Michel Vienneau, a 51-year-old man from Tracadie, New Brunswick, was shot and killed by Bathurst police officers Mathieu Boudreau (now 28) and Patrick Bulger (now 38) outside the Bathurst VIA Rail station on the morning of January 12, 2015. Despite serious questions about police killing of an innocent man under questionable circumstances, in which police had no “reasonable and probable” grounds to arrest, charges against the officers were dropped by provincial court Judge Anne Dugas-Horsman. Now that the Crown prosecutor has chosen not to appeal, the publication ban on evidence presented during the officers’ preliminary inquiry has been lifted. Emerging details raise further questions about the killer cops’ actions and the judge’s decision not to try their cases.
Police intercepted Vienneau as he arrived by train from a Montreal vacation with his common-law partner, Annick Basque. Police were acting on an unconfirmed and unverified anonymous tip that Vienneau was carrying an unspecified “load of drugs” back from Montreal with him. An RCMP investigation following Vienneau’s killing found that the tip was completely false. Vienneau not carrying any drugs, and he had no previous record with police. He was completely innocent of the claims made anonymously against him, yet police killed him shortly after encountering him. Constable Boudreau fired four shots at the victim who was inside his car at the time.
It seems that there was some pressure on Constable Bulger to make a big bust, and a concern that he might have missed it. When the tip came in just before 10 AM that morning, a supervisor is reported as saying to Bulger, “you missed a load this morning.”
Six police officers attended the Via Rail train station in Bathurst in three unmarked cars to intercept Vienneau. Curiously, they did not take the opportunity to arrest Vienneau immediately but instead waited until he and Basque disembarked the train, picked up their luggage and entered their vehicle.
Basque’s account of the police attempt to arrest Vienneau differs greatly from the one provided by the officers. She says that she did not even know that the men accosting them were police officers. When Bulger exited his car with a gun in his hands, she reports that Vienneau tried to drive by him, moving slowly. Basque suggests that when she heard gunshots her first thought was that the men were “going to kill everyone.” Not realizing that they were police officers, she fought against her arrest until she recognized some uniformed officers.
The Crown’s case raised the fact that the police had no “reasonable and probable” grounds to arrest Vienneau in the first place because the tip police were acting on was unreliable and unverified. Details released reveal that the preliminary inquiry heard that less than an hour elapsed between the time police received the tip was and the time that they arrived at the train station. In fact, the tip was not investigated by police and, incredibly, several officers had not even read it fully.
In the decision of February 24 , 2017, provincial court Judge Dugas-Horsman stated that she simply did not feel Boudreau and Bulger had acted illegally.

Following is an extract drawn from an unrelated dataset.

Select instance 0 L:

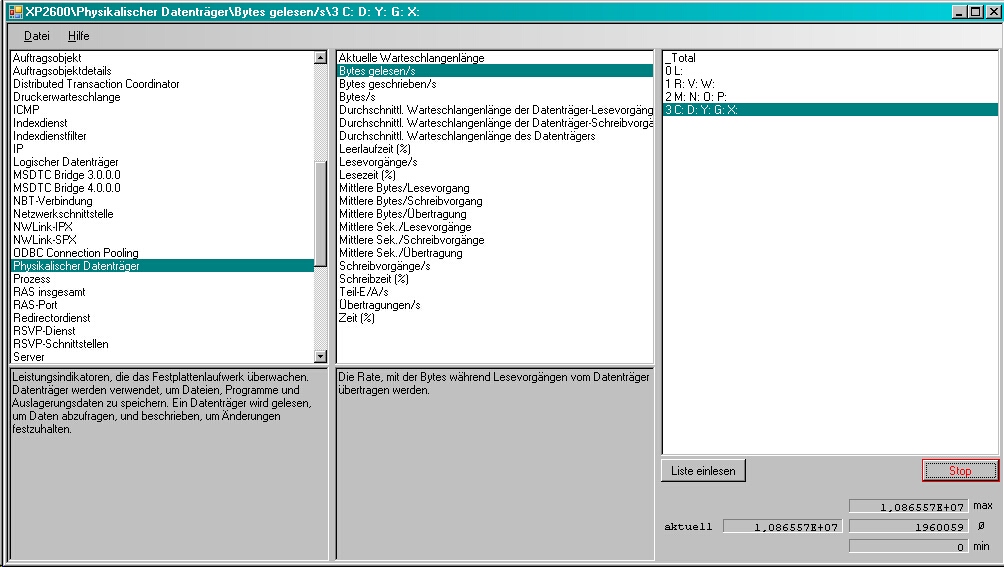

It seems that Judge Dugas-Horsman made several contortions of logic to let the police off. First, the judge found that ‘”not having reasonable and probable grounds’” for an arrest did not make for an unlawful arrest. She then said that technically an arrest never happened because, well the police killed Vienneau before he was fully under arrest (even though he was “technically” detained in his vehicle). The judge then gave officers another excuse, suggesting that officers have the right to stop vehicles under the Motor Vehicle Act. Judge Dugas-Horsman then went further offering the copaganda excuse that anyone disobeying a police order to stop (as Bulger says he did without independent confirmation of the order or whether Vienneau ever heard it if it were given). According to Dugas-Horsman (in full cop defense mode): “This failure to stop heightens the suspicion of a police officer, who is then entitled to wonder why the person is not stopping,.” The state protects the state and goes out of its way to do so in protecting killer cops.

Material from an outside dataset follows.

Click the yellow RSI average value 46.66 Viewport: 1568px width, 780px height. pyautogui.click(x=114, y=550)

The only testimony presented at the preliminary hearing, apart from that provided by Annick Basque, was provided by several police officers. The Vienneau family has raised questions about this. They ask why none of the civilians who were present at the train station were asked to provide their versions of what they witnessed that day. The family has also asked why no one has bothered to investigate where the anonymous, and false, tip came from in the first place.